Ein Schild an der Tür eines Restaurants weist auf die 2G-Plus-Regel hin. Für viele Bereiche des öffentlichen Lebens ist mit der Einführung der 2G-plus-Regel seit dem 01.12.2021 zusätzlich ein negativer Test notwendig. Foto: Sina Schuldt/dpa
Ein Schild an der Tür eines Restaurants weist auf die 2G-Plus-Regel hin. Für viele Bereiche des öffentlichen Lebens ist mit der Einführung der 2G-plus-Regel seit dem 01.12.2021 zusätzlich ein negativer Test notwendig. Foto: Sina Schuldt/dpa - sda - Keystone/dpa/Sina Schuldt

Ganz grundsätzlich könnten keine weiteren Massnahmen ausgeschlossen werden. Eine Absage erteilte Lauterbach zum jetzigen Zeitpunkt aber etwa Forderungen, die epidemische Notlage als Basis für noch weiter reichende Corona-Einschränkungen wieder einzuführen.

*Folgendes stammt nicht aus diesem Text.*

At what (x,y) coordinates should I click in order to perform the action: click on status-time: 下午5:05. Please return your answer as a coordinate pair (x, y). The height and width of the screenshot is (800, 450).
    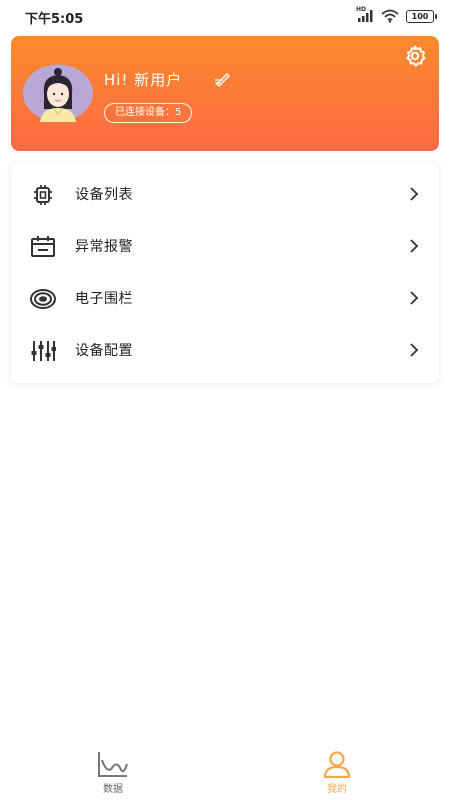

«In den vergangenen Wochen waren die Fallzahlen rückläufig, aber leider ist das noch kein Zeichen für eine Entspannung», betonte Wieler. Eine Inzidenz von fast 300 deutschlandweit sei immer noch zu hoch, viele Kliniken seien am Limit. Durch Omikron sei mit einer Infektionswelle mit noch nicht gesehener Dynamik zu rechnen.

Grossveranstaltungen wieder verboten

Bund und Länder hatten am Dienstag in Deutschland beschlossen, dass spätestens ab 28. Dezember private Zusammenkünfte für Geimpfte und Genese nur noch mit maximal zehn Personen erlaubt sind, Grossveranstaltungen wieder vor leeren Rängen stattfinden müssen und Clubs und Diskotheken geschlossen werden. Die Beschlüsse sind die Reaktion auf eine Stellungnahme des neuen Expertenrats der Regierung zu Omikron, der vor einer «explosionsartigen» Verbreitung der Omikron-Variante gewarnt hatte.

Wie stark Omikron derzeit verbreitet ist, ist unklar. In Deutschland seien bisher rund 540 Omikron-Fälle und rund 1850 Verdachtsfälle ans RKI übermittelt worden, sagte Wieler. Diese Daten seien überwiegend ein bis zwei Wochen alt.